It seems to me, not being an expert on this topic at all that most of the aerodynamics of the weight would be controlled by dragging the line through the air. Seems to me that it would act like a tail on a kite and keep things relatively straight for the most part.


----------



## RW_20 (Oct 16, 2007)

The biggest problem with using a wing is it would have to have the correct shape to create lift and then it would be almost impossible to orient the weight on launch for the weight to rise or glide.


----------



## Sar315 (Jun 21, 2009)

racewire20 said:


> The biggest problem with using a wing is it would have to have the correct shape to create lift and then it would be almost impossible to orient the weight on launch for the weight to rise or glide.
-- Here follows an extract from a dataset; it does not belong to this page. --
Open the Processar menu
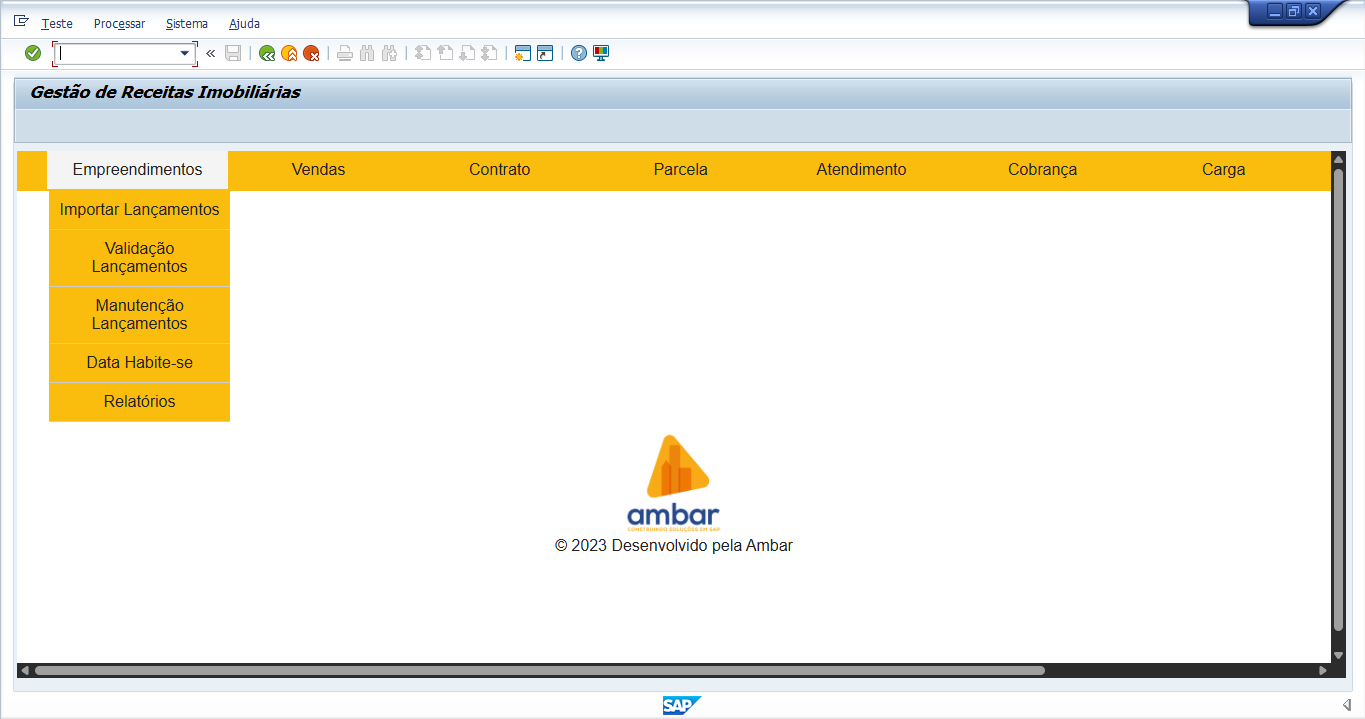Image resolution: width=1365 pixels, height=719 pixels. pos(119,23)
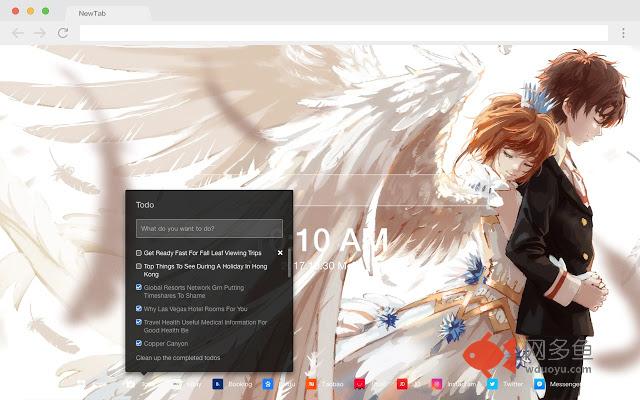Click the browser address bar

tap(340, 33)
Center of mass might be below, wings above, this way it will orient itself the right way.


----------



## curtisb (Jul 21, 2004)

Yes they would have to be the correct size and shape. They would also have to be attached to the sinker and not a molded part of the sinker because now you have more weight to compensate for. So they would have to be made out of another material that didn't add much additional weight and that would make them only good for one use because the impact would more than likely shred them or nock them off and that wouldn't be very practical. Now yes airplanes wings are made of the same material as the fuselage and yes they are heavy filled with fuel, but they also have the aelirons on them that when engaged help provide lift. It could be done, but who the hell would pay for so expensive a sinker, especially if you consider loosing them to breakoffs.


----------



## curtisb (Jul 21, 2004)

It's like this, with all the different shaped sinkers out there we still use one in longcasting tourney's. Reason for this is that it is the most aerodynamic and the best found for distance.


----------



## kingfisherman23 (Dec 14, 2003)

On one of the days where it was too rainy to cast, I sat around coming up with crazy ideas to increase distance through sinker technology. 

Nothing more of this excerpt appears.